Malam telah larut… Di salah satu ruangan dalam rumah sakit, dua orang anak sedang berdiam diri dalam keheningannya masing-masing. “Aku takut mati, Ik…” ucap seorang dari dua anak tersebut. Ia biarkan tubuh lemahnya terbaring di atas tempat tidur. Ia tutup matanya perlahan. Mengulas memori-memori indah dalam kehidupannya.
Oik menatap anak itu lekat-lekat. Air matanya bergulir jatuh tanpa diminta.
“Masih banyak yang belum aku lakuin… Bahkan aku belum minta maaf padanya.” ucap anak itu seraya membuka matanya kembali.
………………………………..
Mungkin kau bertanya-tanya
Arti perhatianku terhadapmu
…………………………………….
Oik terdiam. Ia seka air matanya dengan punggung tangannya. “Apa karena ego kakak lagi?”
Anak laki-laki itu tersenyum pahit. “Mungkin.” Ia menolehkan kepalanya pada anak perempuan yang duduk di kursi, samping tempat tidurnya. “Aku takut, permintaan maafku gag sebanding dengan apa yang udah aku lakuin selama ini… Aku takut, dia gag maafin aku.”
-
Oik menghentikan langkahnya, saat melihat Debo sedang duduk termangu di taman Rumah Sakit. Dalam hati ia bertanya-tanya mengapa Debo bisa berada di sana, tengah malam begini. Perlahan, ia mendekati Debo, dan duduk di bangku kayu yang berada di sebelah tempat Debo sedang duduk di kursi rodanya.

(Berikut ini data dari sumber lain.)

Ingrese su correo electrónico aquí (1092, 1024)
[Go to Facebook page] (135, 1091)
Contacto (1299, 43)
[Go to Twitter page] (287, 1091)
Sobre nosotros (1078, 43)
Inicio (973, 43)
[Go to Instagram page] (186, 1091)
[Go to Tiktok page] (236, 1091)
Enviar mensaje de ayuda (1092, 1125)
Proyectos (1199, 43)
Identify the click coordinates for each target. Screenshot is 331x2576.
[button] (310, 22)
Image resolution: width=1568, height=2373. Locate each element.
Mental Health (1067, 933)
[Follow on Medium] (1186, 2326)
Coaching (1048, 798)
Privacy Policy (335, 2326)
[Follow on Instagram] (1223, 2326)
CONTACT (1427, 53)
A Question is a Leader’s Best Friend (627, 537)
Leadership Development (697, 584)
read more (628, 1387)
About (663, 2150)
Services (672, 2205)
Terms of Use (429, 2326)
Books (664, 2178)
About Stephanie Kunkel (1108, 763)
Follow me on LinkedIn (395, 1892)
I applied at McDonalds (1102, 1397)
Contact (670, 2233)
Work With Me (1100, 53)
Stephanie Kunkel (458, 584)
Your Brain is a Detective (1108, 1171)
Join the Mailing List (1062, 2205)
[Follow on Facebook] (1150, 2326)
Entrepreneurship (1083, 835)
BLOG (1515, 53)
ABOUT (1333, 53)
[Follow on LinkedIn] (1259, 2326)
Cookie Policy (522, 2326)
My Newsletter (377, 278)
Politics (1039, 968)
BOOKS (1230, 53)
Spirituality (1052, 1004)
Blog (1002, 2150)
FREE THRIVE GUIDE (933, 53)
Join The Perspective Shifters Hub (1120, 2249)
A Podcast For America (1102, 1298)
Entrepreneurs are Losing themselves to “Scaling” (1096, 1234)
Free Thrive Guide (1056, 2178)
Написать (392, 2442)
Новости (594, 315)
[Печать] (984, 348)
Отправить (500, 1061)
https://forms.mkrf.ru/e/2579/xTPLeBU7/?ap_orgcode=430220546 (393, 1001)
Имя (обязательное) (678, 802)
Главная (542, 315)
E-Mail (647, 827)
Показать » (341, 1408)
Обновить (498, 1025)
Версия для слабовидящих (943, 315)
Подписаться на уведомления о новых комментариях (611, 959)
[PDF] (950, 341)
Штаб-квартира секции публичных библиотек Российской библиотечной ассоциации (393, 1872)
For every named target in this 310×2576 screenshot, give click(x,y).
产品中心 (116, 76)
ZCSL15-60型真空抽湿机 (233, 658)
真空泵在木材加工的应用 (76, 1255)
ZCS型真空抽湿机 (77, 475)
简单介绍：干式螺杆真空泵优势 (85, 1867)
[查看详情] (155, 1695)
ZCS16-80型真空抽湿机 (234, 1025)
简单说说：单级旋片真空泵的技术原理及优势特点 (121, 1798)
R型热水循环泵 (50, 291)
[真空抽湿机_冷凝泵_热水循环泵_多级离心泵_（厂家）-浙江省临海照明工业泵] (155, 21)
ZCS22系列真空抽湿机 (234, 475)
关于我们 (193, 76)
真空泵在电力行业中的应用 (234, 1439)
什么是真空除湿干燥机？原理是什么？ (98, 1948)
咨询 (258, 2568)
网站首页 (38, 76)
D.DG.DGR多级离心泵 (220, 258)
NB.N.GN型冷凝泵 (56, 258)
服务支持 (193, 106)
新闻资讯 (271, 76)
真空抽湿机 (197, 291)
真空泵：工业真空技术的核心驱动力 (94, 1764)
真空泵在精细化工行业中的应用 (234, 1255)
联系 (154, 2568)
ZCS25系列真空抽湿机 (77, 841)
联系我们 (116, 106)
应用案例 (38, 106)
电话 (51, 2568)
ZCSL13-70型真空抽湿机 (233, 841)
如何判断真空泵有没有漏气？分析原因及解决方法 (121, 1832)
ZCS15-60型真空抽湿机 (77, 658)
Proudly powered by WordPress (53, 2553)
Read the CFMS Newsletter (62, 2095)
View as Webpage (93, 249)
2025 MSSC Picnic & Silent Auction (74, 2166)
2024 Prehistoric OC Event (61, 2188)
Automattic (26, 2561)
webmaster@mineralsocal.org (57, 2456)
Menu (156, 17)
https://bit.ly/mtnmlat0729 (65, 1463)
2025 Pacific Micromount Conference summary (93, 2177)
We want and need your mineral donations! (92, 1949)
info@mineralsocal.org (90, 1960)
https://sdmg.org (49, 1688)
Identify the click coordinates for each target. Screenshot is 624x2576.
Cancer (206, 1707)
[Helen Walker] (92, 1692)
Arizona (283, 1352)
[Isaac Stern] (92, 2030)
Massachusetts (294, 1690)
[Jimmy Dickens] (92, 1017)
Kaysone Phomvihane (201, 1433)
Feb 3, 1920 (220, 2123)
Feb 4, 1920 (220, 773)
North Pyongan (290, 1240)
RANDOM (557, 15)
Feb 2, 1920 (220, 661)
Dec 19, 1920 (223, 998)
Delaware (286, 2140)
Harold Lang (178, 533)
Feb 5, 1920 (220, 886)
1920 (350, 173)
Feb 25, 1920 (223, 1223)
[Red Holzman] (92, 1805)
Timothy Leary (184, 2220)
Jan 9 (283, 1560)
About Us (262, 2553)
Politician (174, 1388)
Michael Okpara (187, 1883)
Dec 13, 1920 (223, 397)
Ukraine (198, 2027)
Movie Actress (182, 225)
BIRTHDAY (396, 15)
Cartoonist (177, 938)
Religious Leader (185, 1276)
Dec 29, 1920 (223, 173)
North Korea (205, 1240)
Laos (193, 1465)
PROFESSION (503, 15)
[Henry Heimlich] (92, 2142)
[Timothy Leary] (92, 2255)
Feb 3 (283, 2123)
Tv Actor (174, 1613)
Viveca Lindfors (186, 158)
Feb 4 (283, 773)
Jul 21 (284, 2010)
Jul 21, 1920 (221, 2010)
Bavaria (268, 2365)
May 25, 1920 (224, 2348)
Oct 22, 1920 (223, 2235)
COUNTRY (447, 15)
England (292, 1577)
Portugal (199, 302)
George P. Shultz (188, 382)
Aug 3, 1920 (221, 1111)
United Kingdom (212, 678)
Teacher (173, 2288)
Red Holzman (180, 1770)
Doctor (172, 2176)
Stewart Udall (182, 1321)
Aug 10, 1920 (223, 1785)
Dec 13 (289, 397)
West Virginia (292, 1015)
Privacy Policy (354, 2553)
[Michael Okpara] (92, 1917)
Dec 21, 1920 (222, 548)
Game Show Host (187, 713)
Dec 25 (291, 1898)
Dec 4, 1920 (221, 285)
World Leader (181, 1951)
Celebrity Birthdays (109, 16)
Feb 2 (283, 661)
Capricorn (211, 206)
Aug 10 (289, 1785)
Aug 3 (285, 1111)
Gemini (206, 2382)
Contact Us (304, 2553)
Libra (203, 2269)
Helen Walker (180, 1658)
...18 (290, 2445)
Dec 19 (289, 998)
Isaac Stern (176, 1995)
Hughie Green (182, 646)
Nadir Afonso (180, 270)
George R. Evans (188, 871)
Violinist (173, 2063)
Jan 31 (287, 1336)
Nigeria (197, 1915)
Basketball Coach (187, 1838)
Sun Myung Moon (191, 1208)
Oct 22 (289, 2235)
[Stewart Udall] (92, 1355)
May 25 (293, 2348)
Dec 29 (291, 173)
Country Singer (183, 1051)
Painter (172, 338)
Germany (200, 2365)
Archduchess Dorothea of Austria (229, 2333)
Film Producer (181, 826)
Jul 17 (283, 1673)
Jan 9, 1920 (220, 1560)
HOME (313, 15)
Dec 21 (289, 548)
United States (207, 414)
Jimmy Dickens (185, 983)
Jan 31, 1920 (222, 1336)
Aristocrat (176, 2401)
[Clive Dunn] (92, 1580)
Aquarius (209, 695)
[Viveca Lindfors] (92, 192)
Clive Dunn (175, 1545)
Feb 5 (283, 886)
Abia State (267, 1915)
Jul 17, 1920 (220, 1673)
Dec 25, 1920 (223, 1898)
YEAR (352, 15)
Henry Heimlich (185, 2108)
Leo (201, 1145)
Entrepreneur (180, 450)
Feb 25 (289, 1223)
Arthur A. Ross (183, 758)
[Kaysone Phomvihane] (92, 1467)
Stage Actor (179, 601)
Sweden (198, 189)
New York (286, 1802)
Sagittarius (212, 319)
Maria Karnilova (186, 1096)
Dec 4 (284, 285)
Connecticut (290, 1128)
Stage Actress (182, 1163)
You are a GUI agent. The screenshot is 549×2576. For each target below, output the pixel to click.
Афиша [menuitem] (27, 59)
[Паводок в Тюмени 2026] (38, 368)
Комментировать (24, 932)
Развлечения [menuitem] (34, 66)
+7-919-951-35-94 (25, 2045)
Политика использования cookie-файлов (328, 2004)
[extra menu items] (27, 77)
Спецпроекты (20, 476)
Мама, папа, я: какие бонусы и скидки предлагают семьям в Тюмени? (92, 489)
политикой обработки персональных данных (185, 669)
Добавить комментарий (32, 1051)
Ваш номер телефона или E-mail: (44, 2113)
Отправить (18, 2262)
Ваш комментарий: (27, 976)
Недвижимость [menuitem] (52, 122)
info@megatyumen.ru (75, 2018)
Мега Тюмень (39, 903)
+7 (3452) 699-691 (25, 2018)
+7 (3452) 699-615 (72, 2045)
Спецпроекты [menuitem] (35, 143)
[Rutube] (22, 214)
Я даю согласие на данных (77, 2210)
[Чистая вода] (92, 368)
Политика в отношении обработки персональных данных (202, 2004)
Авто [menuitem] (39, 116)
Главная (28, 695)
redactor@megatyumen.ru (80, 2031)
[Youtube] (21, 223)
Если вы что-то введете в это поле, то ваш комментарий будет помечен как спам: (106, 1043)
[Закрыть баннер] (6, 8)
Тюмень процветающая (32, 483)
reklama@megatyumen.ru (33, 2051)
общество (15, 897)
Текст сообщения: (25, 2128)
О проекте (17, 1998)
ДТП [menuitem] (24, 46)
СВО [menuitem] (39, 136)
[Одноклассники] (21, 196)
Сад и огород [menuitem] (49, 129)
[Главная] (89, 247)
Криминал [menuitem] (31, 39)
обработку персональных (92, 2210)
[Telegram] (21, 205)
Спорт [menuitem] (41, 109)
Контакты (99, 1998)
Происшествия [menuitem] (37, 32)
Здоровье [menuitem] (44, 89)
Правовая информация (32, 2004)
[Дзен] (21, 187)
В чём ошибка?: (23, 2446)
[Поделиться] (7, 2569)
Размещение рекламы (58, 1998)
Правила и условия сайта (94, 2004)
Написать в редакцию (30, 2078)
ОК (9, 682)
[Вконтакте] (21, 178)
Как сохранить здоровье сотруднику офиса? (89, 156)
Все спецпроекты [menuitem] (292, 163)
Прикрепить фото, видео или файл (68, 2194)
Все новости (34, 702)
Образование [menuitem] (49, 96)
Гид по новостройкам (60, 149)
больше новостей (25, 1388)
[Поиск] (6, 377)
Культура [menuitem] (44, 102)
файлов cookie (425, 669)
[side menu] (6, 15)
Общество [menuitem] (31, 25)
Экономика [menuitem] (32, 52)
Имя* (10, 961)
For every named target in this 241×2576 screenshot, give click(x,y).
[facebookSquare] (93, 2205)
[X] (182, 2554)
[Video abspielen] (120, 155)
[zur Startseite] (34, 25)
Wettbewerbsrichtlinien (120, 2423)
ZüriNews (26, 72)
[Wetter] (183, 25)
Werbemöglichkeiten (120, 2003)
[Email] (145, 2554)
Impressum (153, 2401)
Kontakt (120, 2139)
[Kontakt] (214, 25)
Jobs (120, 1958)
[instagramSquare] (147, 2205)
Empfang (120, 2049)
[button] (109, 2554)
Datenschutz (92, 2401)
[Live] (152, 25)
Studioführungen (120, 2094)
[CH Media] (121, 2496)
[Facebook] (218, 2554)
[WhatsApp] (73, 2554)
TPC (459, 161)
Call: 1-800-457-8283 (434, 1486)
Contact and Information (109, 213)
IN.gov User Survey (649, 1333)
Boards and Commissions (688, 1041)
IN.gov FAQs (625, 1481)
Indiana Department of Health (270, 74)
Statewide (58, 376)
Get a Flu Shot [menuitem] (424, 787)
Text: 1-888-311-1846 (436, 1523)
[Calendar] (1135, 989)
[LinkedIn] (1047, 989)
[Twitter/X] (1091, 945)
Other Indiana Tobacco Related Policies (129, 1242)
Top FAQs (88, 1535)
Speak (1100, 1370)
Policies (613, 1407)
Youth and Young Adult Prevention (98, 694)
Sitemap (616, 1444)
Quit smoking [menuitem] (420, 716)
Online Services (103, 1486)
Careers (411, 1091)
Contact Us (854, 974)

Debo menoleh, dan mendapati Oik sedang tersenyum padanya. Ia membalasnya dengan senyuman tipis. “Kenapa kamu bisa ada disini?”
“Seharusnya aku yang tanya begitu.” protes Oik, yang disambut dengan cengiran Debo. “Sama siapa, De?” tanya Oik penasaran.
“Cakka.” jawab Debo. “Dia lagi beli minuman di kantin.” lanjutnya ketika menyadari Oik sedang mengedarkan pandangannya, mencari keberadaan Cakka.
Oik pun menengadahkan kepalanya, menatap taburan bintang di langit malam. “Apa begitu susah, untuk memaafkan seseorang?” tanyanya lirih.
Debo terhenyak. Alisnya bertaut satu sama lain, “Maksudmu?”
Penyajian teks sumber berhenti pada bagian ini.